Durante los almuerzos las anécdotas son abundantes y, naturalmente, quien más aporta es Comeron. Como la mayoría de jubilados con una vida intensa y rica en aventuras –y lanzarse a hacer una película siempre es una aventura, sobre todo en Cataluña– le gusta contarlas. En esta ocasión nos contó que en una de sus estancias en Nueva York coincidió que Antonio Banderas hacía un musical en Broadway, y lo quiso pasar a saludar. El actor había interpretado un papel en Puzzle cuando iniciaba su carrera. Fue a la residencia donde vivía y pidió por él. “Imposible, señor. El señor Banderas no recibe a nadie que no tenga cita previa”, objetó el secretario del actor. “Es que estoy de paso por la ciudad y me gustaría verlo…”, dijo Comeron. “Me sabe mal, señor, pero es del todo imposible.

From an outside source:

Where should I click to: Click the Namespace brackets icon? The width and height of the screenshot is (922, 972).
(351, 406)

Imagínese que todos los españoles que están de paso por Nueva York quisiesen ver al señor Barderas…”, dijo el secretario insinuando una sonrisa ante la insistencia de aquel hombre mayor, bajito y calvo, con un bigote incipiente sobre el labio. “Es que yo le conozco”, quiso aclarar Comeron para no parecer un iluso. “Mire, hagamos una cosa”, propuso a aquel secretario impertinente. “Usted diga al señor Banderas que el señor Lluís Josep Comeron está aquí y que le gustaría saludarle. Esto puede hacerlo, ¿verdad?” El secretario, contrariado por la tozudez de aquel visitante, cogió el teléfono y lo anunció tal como le había pedido. Aún no había terminado de colgar el teléfono que Antonio Banderas irrumpió en la sala con grandes muestras de alegría y se lo llevó hacia el interior de la casa. Y mientras charlaban en el salón privado, llamó al secretario y le dijo que buscase entradas para la función de la noche y las hiciera llegar al hotel de su buen amigo Comeron. El secretario, serio, asintió y salió a cumplir la misión que le habían encargado, seguramente maldiciendo a aquel español que se lo acababa de torear.

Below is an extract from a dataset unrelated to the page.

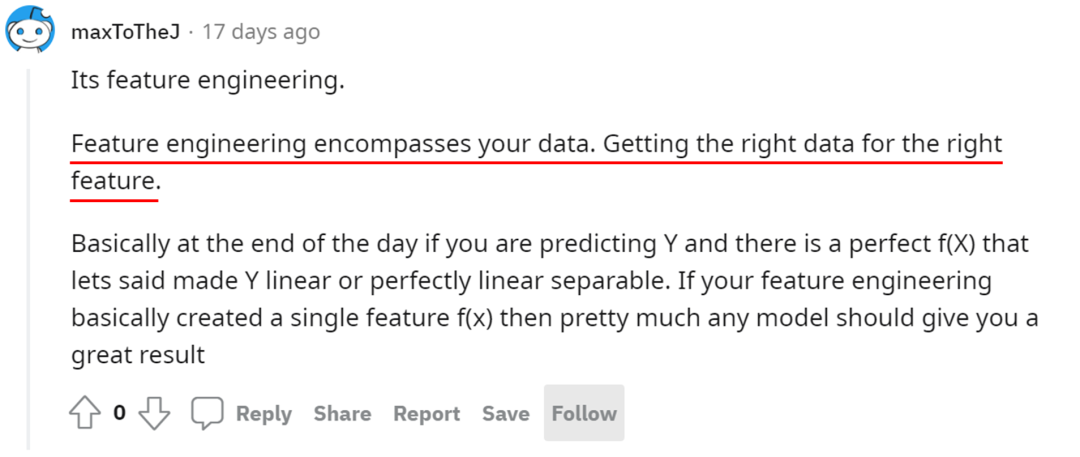Open the maxToTheJ username profile link
This screenshot has width=1080, height=457.
[126, 32]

Se trata de una anécdota un tanto pueril, que incluso podría resultar pretensiosa –por aquello de presumir del amigo famoso–, pero que contada en el calor del almuerzo, después de dos botellas de vino y desde la sencillez de Comeron, nos hizo sonreír a todos y nos arrancó comentarios elogiosos por haber logrado vencer al secretario envanecido por la fama del señor.

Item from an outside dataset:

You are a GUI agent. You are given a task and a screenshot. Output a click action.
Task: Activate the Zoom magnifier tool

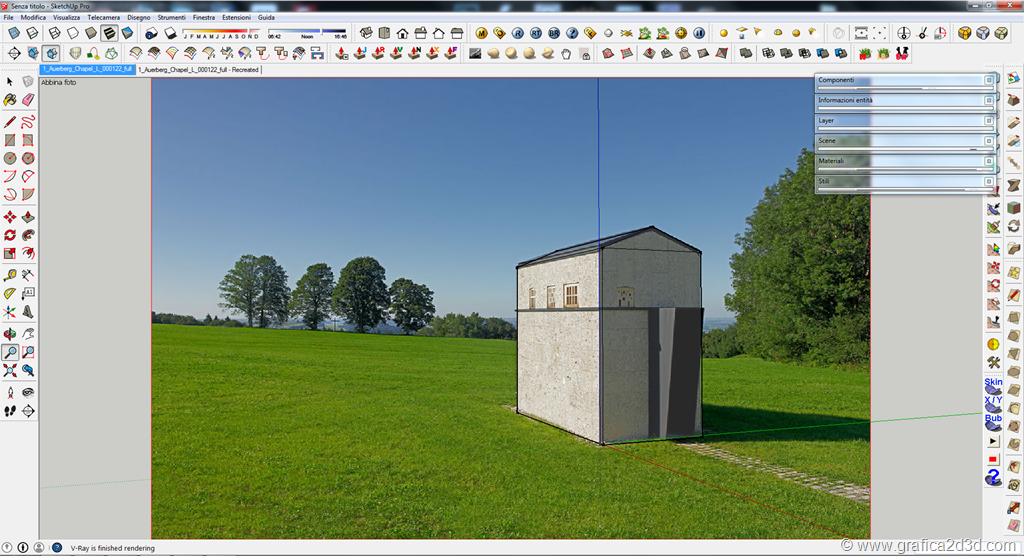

Al regresar a casa tras despedirnos, Joan y yo coincidimos en el autobús y comentamos el almuerzo y la buena forma de Comeron –él hacía mucho más tiempo que yo que no lo veía. Y los dos coincidimos en que no estaría de más que, al margen de consideraciones particulares, nuestra flamante Acadèmia del Cinema Català reconociese de alguna forma la trayectoria de este mataronés a punto de ser nonagenario que ha dedicado toda su vida profesional al cine.